_Source records_
....................
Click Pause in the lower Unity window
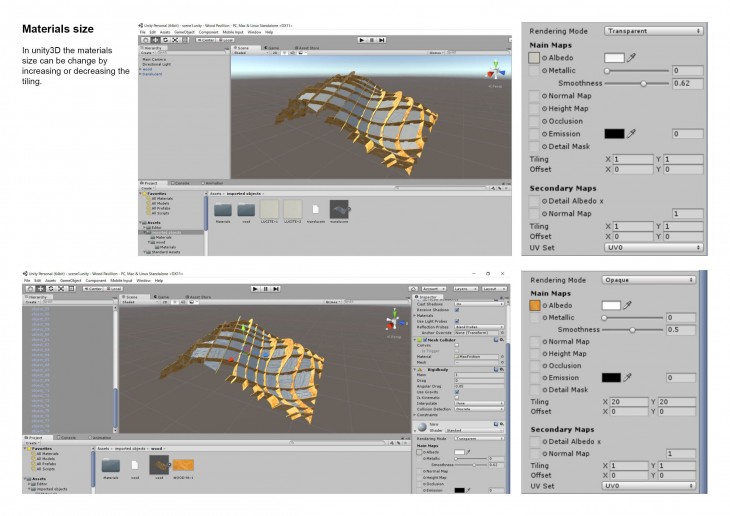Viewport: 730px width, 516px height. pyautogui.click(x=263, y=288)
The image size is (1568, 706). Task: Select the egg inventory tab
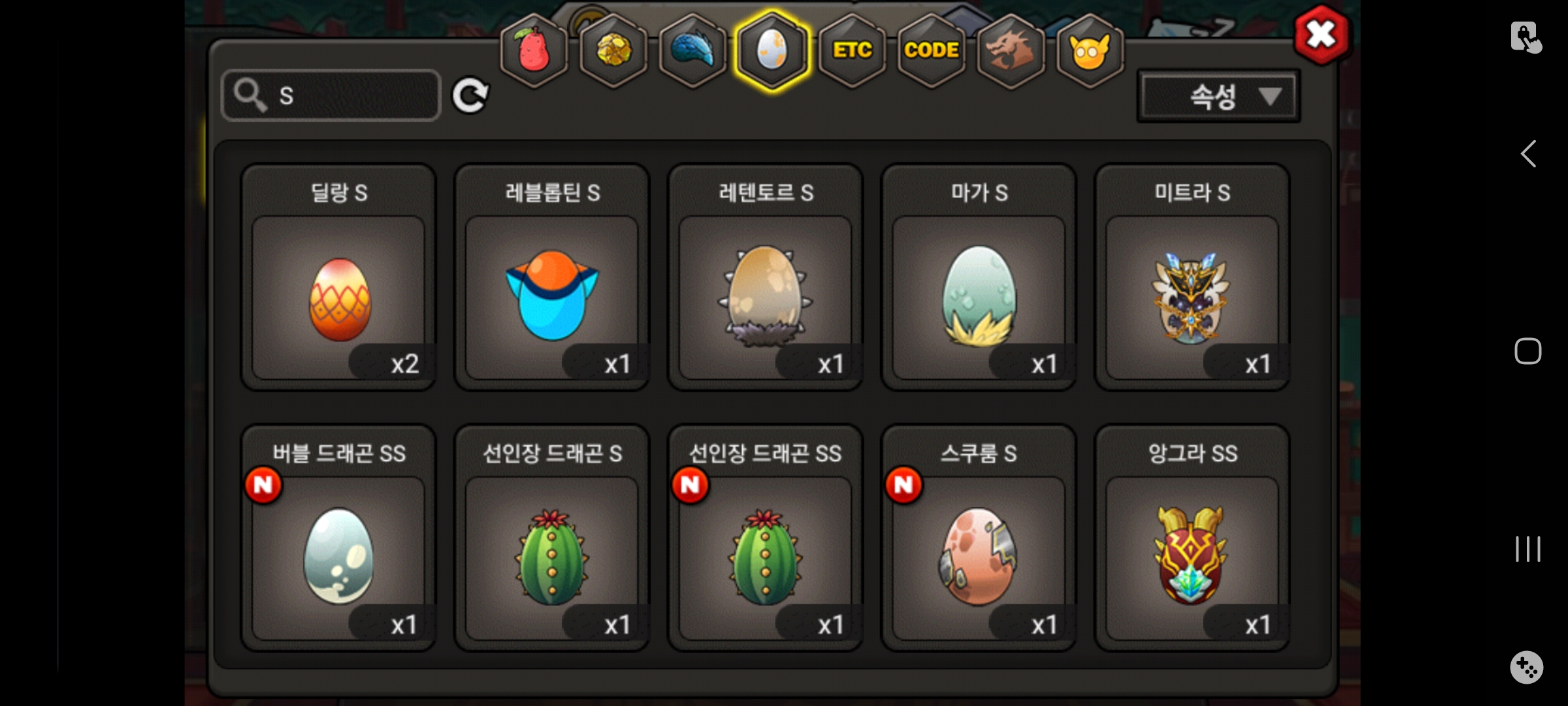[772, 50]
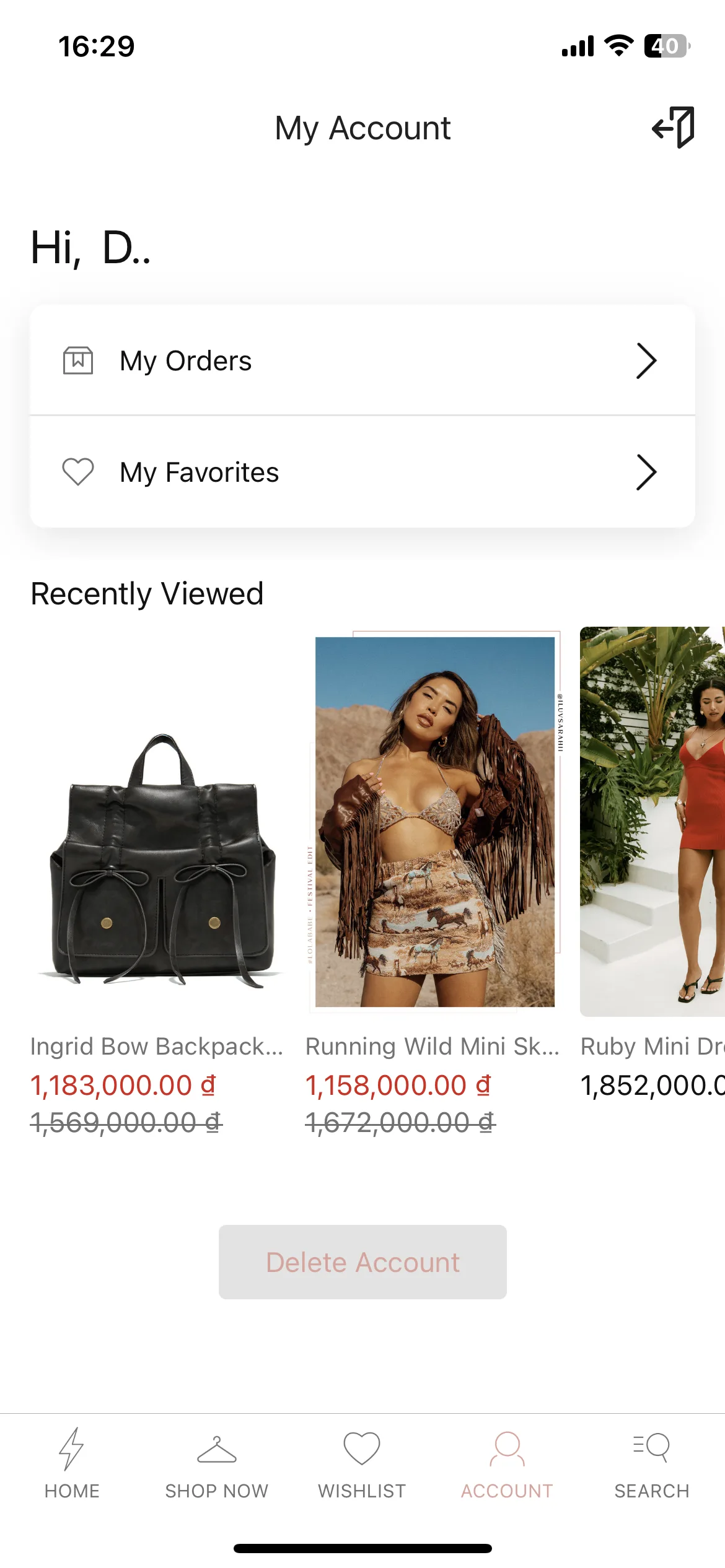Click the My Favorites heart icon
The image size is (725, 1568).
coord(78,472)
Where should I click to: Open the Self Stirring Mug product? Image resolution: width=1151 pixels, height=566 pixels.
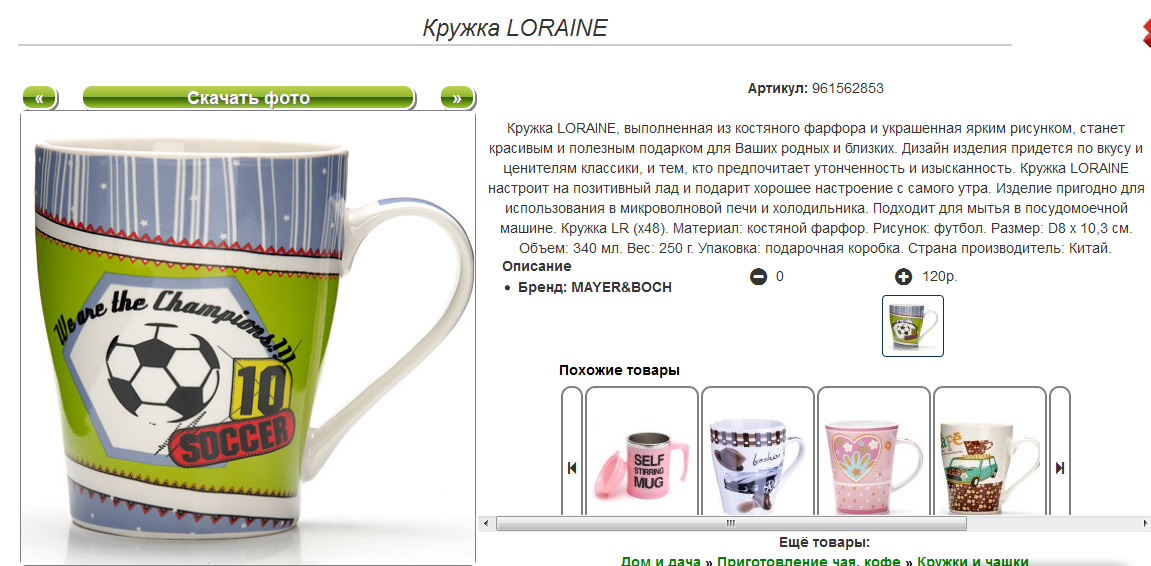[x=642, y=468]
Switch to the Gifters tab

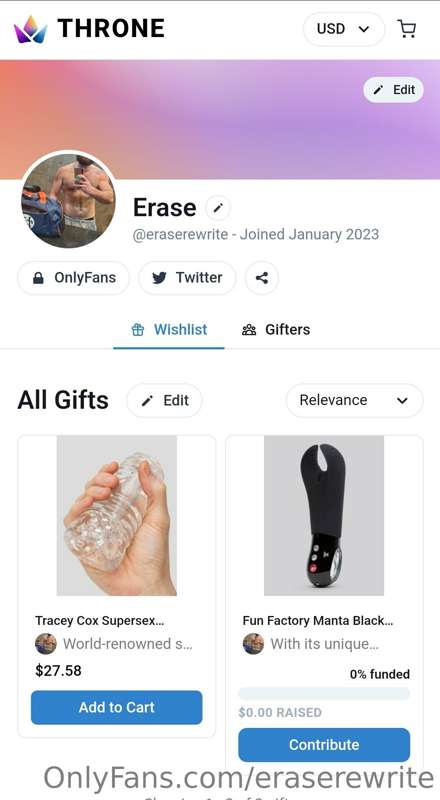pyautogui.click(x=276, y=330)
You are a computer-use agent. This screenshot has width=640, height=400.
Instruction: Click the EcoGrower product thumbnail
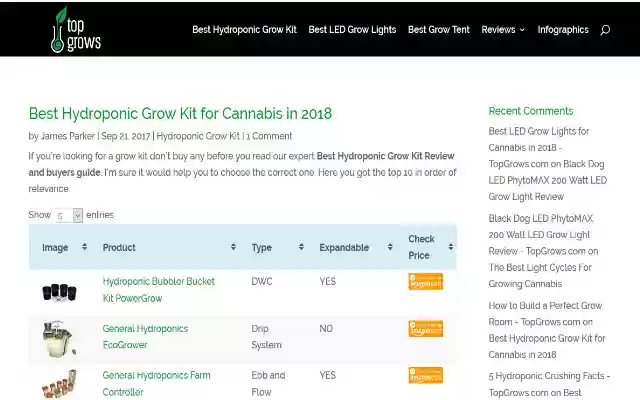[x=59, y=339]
....................
_Required work_
The reply has to reproduce every line above verbatim and contain no pictures.

_Solution for this exercise_
Click Pause in the lower Unity window
Viewport: 730px width, 516px height. pyautogui.click(x=263, y=288)
The image size is (1568, 706). Task: Select the egg inventory tab
[772, 50]
Click the My Favorites heart icon
The image size is (725, 1568).
coord(78,472)
Where should I click to: Open the Self Stirring Mug product? Image resolution: width=1151 pixels, height=566 pixels.
[x=642, y=468]
Switch to the Gifters tab

pyautogui.click(x=276, y=330)
You are a computer-use agent. This screenshot has width=640, height=400.
Instruction: Click the EcoGrower product thumbnail
[x=59, y=339]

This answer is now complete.